**Extracted text:**
== == ==

I'm not saying this would have solved all our problems - after all, we had more "people" problems than we did "technology" problems; but, it would have solved some more of the "right" problems, which may have made life a bit easier in the long-run.
Epilogue: Microservices Also Have a Dollars-And-Cents Cost
Service don't run in the abstract: they run on servers and talk to databases and report metrics and generate log entries. All of that has a very real dollars-and-cents cost. So while your "lambda function" doesn't cost you money when you're not using it, your "microservices" most certainly do. Especially when you consider the redundancy that you need to maintain in order to create a "highly available" system.
My team's merging of microservices back into the monolith has had an actual impact on the bottom-line of the business (in a good way). It's not massive - we're only talking about a few small services; but, it's not zero either. So, in additional to all of the "People" benefits we get from merging the systems together, we also get a dollars-and-cents benefit as well.
Great read, and so spot on!
Too often we hear at conferences or read on the web that the "new way of developing is breaking up your monolith into microservices" without talking about the potential downsides we will have to deal with by doing so.
It's not about refactoring your code to keep ourselves busy, it's about the right tools and methods for the right job. You have captured this very elegantly in this post and also put some reality into it by sharing why you are doing what you are doing at InVision.
Thank you for the kind words. It's always tough with the new shiny thing! Developers generally want to play with the cool new tools. And, given the fact that the average job in this industry is only 2-years, we don't all get the benefit of having to live with choices and see what impact they have over time. I count myself as quite lucky to be working on the same application for over 8-years now as it gives me a perspective that not everybody gets to have.
@ben This is a fantastic post and you've learned some great insights that can only come with real world experience!
Firstly, great application of Conway's Law. I was actually trying to remember the name of that law just a couple weeks back and I couldn't recall it to save my life. Your post instantly reminded me and it's a very true observation as well.
Secondly, I always dislike naming a team the "legacy" team. I think it's a bit demoralizing to those on it and implies that code is somehow not as good or useful to the org. If you're using best practices, source control, tests where possible, the CI/CD, consider calling it the "core team" or "foundation team" ;)
Lastly, you've make a great observation that there can be good value in keeping parts of the application together to reduce the footprint of repos, builds, and tests. Shameless ColdBox MVC plug incoming. This is where the power of a modular architecture comes in. It's great to break up a large app into a modular setup where you have a nice separation of M, V, and C into bite sized chunks with clear lines of responsibility while still living in the same repo and part of the same base app. The apps we build often times have 5-10 core modules where we break out functions to keep a nice organisation and always leave open the possibility to break some off into a separate app in the future, but without the overhead of completely separate microservices. I think this is a great "middle ground" as you've showed.
Thank you for the kind words. We actually joke on our team that we should be the legendary team, not the legacy one :D
I think part of our problem is that the internal boundaries within the monolith are not great. To you point, when you keep it really modular inside the service boundaries, it's easier for more teams to participate because they don't necessary have to understand "all the things" in order to get work done. I wouldn't say that we have a big ball of mud; but, we also don't have a really clean separation of concerns. I mean, "new code" is better than the old code; but, we do have loads of old code at this point.

== == ==

**Task to complete:** Can you repeat the passage of the microservices text that opens with "Epilogue: Microservices Also" and closes with "benefit as well.", changing "monolith" to "main application"?

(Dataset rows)
== == ==

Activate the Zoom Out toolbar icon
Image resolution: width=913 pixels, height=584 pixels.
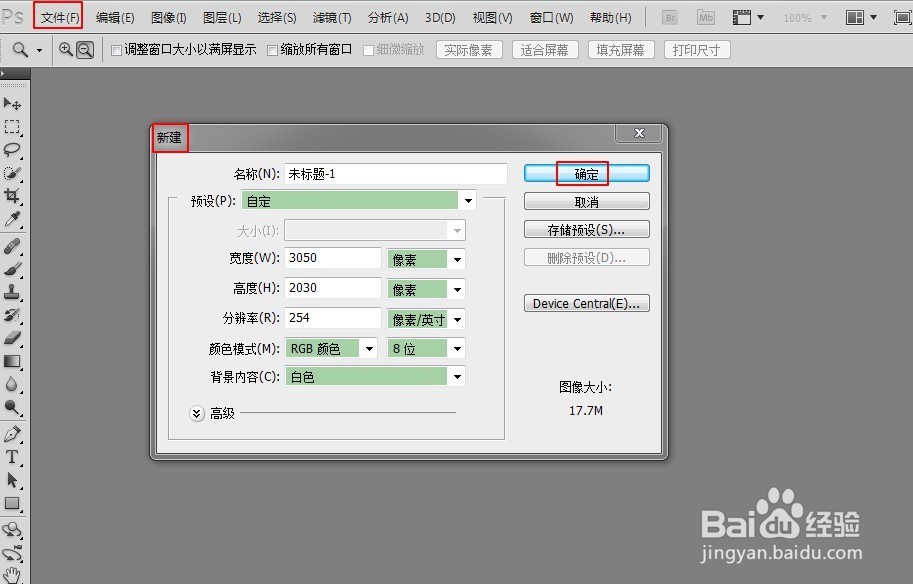coord(84,48)
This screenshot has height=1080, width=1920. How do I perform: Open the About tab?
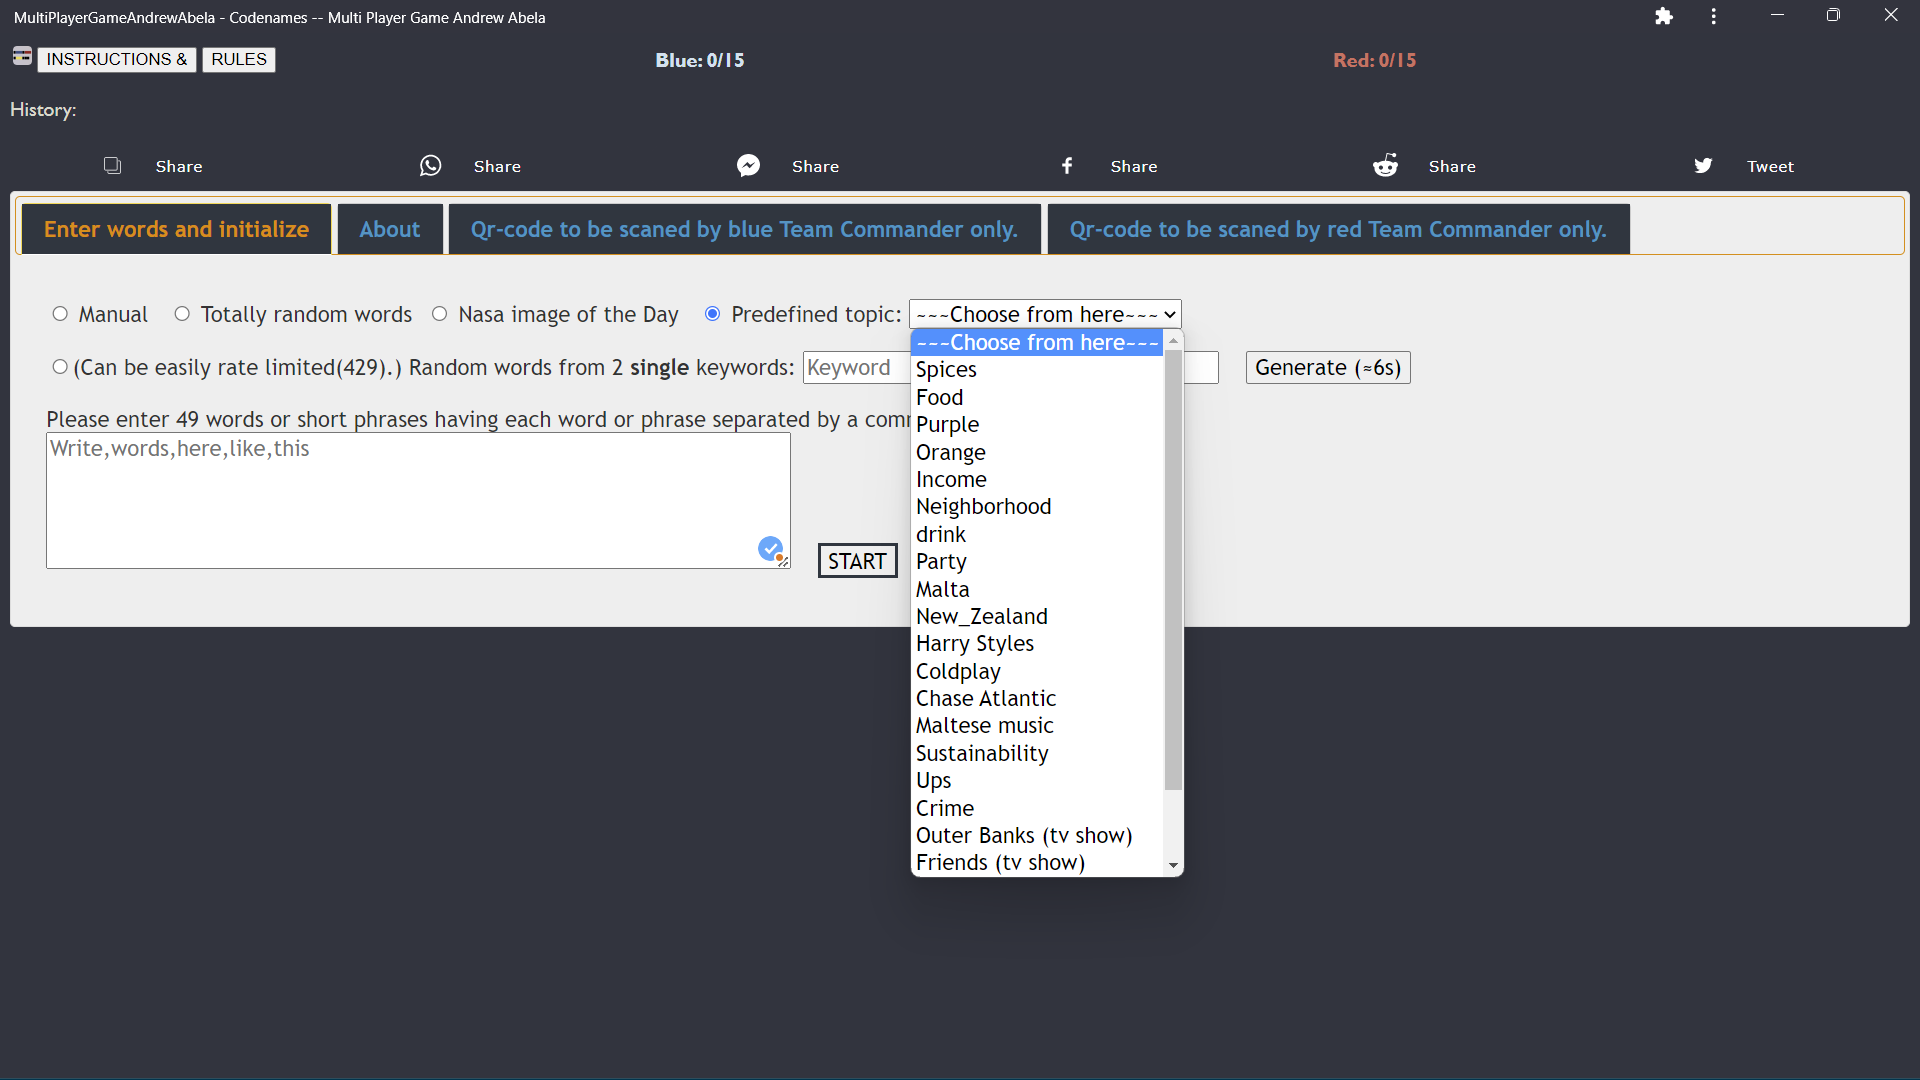pyautogui.click(x=389, y=229)
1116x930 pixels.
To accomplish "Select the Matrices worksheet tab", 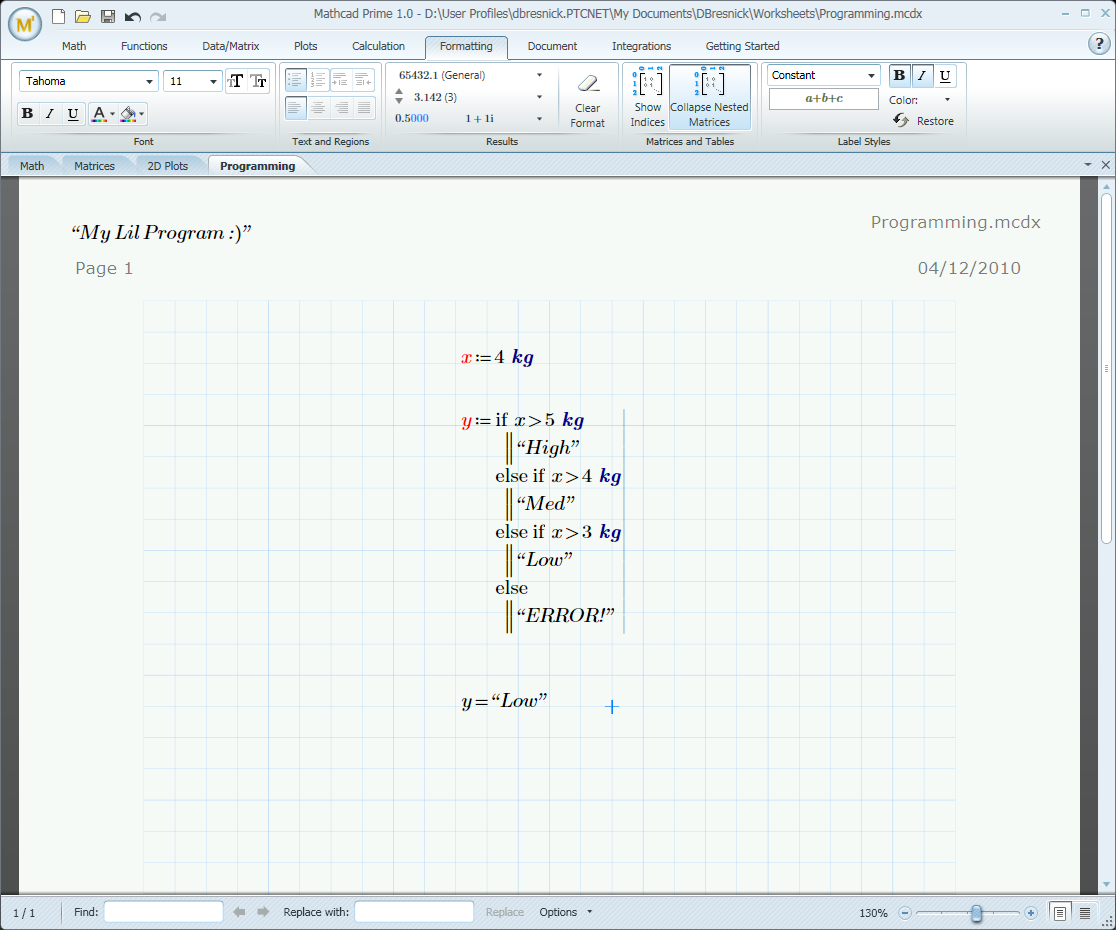I will [x=94, y=166].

== == ==

**Task response:**
Epilogue: Microservices Also Have a Dollars-And-Cents Cost
Service don't run in the abstract: they run on servers and talk to databases and report metrics and generate log entries. All of that has a very real dollars-and-cents cost. So while your "lambda function" doesn't cost you money when you're not using it, your "microservices" most certainly do. Especially when you consider the redundancy that you need to maintain in order to create a "highly available" system.
My team's merging of microservices back into the main application has had an actual impact on the bottom-line of the business (in a good way). It's not massive - we're only talking about a few small services; but, it's not zero either. So, in additional to all of the "People" benefits we get from merging the systems together, we also get a dollars-and-cents benefit as well.